Alma Latina: The American Hemisphere’s Racial Melodramas

In part what is remarkable about the form’s success is its ability to integrate specifically national contexts in appealing to a growing world market. The specificities of national and pan-regional life are constantly highlighted, flattened, recoded, and recuperated in the telenovela’s cycles of production and reception. The celebrity of Angélica María and Andrés García each provides a case in point of transnational hemispheric circuits of media and bodies, both elided and recoded within the primordial mix of the telenovela’s competing socialities. María, popularly known as “La Novia de Mexico” (Mexico’s sweetheart), is the New Orleans-born daughter of German-American musician Arnold Federic Hartman and Mexican mother Angelíca de Jesús Ortiz Sandoval. María has enjoyed a varied career, starring, since childhood, across mediums and genre, including not only the telenovela but film and musical theater, proving as adept at romantic comedy as she is in melodrama. García, on the other hand, built his celebrity primarily on the strength of his telenovela performances as a macho playboy (an iconography supplemented by his off-screen exploits and history of scandals). However, like María, García is not native to Mexico, moving there as a child. Born in Santo Domingo, his Caribbean origin arguably haunts the evolution of his celebrity in Mexico, imbuing him (despite his Spanish heritage—both parents hail from Spain) with a hypersexuality typically mythologized onto the African body. This sexual mythology has manifested in typecasting as well as his extracurricular notoriety, whether it be gossip about the size of his penis or his role as a spokesperson for “La Bombita,” an inflatable prosthetic implant promoted as a solution to impotence. Although publicizing his need for a sexual prosthetic would seem a risky career move, one that might impugn his famed virility, the notoriety that followed from his advertising of the Bombita served instead to fuse his personality and celebrity even further to a mythic penis.

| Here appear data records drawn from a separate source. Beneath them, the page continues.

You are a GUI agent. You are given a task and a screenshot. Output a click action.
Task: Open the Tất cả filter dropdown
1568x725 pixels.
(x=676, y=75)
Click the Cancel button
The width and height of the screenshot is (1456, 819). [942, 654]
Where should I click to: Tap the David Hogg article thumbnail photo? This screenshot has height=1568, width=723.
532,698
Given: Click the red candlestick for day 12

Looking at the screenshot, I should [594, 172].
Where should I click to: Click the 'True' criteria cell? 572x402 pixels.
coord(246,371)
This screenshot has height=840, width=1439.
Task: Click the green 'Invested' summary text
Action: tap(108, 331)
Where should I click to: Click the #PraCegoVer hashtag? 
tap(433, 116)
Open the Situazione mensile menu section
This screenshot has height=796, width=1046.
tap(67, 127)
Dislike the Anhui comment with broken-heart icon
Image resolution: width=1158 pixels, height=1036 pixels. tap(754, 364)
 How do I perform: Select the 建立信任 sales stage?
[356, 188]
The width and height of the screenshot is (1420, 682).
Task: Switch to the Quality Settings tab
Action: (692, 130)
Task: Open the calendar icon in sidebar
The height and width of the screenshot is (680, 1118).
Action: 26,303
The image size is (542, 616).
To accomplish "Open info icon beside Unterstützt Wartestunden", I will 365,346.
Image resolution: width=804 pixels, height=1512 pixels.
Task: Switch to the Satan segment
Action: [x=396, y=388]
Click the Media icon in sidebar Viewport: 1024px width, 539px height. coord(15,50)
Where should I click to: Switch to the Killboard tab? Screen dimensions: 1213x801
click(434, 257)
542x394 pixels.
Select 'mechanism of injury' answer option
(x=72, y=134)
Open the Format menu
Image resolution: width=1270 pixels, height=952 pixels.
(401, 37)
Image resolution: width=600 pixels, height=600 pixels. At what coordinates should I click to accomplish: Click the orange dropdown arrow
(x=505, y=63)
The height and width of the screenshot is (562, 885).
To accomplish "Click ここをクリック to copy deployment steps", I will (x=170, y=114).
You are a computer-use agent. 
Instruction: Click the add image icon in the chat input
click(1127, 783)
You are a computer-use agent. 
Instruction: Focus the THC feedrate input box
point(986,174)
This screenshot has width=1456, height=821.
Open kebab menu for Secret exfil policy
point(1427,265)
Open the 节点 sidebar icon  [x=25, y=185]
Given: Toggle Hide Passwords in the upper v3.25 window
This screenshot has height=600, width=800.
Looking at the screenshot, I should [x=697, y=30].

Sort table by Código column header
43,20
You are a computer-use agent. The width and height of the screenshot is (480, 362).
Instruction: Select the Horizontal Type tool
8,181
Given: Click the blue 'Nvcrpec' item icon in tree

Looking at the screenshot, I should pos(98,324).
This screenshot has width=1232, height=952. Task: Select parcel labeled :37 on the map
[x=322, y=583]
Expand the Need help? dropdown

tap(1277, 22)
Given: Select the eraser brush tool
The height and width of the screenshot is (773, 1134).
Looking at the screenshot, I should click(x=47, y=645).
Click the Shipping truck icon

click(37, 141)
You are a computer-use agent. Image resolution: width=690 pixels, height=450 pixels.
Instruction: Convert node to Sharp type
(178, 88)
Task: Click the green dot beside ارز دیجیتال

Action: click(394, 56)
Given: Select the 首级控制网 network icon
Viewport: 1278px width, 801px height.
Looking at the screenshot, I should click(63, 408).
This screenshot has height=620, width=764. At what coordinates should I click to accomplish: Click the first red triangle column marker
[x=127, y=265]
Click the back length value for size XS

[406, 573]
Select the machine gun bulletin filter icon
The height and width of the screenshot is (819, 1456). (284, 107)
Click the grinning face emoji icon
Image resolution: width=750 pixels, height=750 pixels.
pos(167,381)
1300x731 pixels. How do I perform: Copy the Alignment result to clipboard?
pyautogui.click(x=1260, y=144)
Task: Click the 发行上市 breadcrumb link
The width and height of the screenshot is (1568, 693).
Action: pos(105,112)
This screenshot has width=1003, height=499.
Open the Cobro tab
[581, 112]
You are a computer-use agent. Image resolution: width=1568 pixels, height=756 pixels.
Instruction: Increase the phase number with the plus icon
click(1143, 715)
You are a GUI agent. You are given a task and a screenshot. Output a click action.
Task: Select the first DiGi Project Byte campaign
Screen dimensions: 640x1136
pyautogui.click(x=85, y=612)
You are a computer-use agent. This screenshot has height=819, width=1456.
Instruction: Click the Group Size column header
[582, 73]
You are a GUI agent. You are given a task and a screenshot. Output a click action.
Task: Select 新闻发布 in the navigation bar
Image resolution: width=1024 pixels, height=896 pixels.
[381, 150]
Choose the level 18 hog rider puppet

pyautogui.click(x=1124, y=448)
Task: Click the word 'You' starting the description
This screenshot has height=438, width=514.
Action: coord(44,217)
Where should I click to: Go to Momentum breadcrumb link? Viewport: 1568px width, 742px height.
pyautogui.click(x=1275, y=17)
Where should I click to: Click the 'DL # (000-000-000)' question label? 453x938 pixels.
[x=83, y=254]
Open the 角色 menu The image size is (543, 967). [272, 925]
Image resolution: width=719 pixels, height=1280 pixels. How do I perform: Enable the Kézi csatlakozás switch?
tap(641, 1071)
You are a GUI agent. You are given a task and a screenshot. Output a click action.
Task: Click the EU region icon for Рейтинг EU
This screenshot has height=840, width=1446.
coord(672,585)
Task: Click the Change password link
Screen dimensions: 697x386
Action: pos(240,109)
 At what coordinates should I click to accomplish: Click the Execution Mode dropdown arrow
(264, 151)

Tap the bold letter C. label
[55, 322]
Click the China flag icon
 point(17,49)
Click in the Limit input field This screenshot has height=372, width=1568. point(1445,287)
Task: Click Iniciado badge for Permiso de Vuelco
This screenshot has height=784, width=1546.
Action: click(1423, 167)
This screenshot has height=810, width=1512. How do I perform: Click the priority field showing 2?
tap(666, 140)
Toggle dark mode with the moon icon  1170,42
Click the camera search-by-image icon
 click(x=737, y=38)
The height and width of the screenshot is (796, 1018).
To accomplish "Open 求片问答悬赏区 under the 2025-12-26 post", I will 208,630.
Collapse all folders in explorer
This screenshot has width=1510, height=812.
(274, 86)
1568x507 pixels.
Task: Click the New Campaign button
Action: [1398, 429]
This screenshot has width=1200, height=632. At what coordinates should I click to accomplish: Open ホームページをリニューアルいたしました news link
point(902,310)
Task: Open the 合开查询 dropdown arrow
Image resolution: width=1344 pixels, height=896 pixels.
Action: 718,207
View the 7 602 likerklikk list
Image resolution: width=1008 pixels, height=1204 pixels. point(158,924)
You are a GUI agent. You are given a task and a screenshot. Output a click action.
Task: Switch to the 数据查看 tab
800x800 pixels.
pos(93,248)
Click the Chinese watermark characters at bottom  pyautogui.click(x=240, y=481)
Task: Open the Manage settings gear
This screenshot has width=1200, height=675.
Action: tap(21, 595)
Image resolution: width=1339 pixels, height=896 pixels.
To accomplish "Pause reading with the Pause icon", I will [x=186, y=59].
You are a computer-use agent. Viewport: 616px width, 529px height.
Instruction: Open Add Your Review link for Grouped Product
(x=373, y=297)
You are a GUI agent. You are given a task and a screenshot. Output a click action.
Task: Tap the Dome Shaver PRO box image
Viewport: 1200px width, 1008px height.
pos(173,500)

The Africanist presence in Mexican melodrama, however, as made obvious from the various productions of Angelitos negros between 1948-1997, has a longer, often less metaphoric history. Toni Morrison describes the Africanist presence in U.S. American literature and culture: “Race has become metaphorical—a way of referring to and disguising forces, events, classes, and expressions of social decay and economic division far more threatening to the body politic than biological ‘race’ ever was.”1 The presence of black characters (whether portrayed by black actors or by white actors in blackface) functions ironically to elide the existence of an Afro Mexican population. The persistent exoticization of the black body within Mexican telenovelas expunges the Afro Mexican body from the nation. In other words, the Africanist presence in a Mexican telenovela like Angelitos negros is embodied by U.S. and Cuban black women (Rita Montaner, Juanita Moore, Celia Cruz) who simultaneously also function to metaphorically represent (and diminish) the threat of Mexico’s internal racial heterogeneity, whether that be its minority Afro Mexican presence or even the mestizaje celebrated in nation-founding narratives.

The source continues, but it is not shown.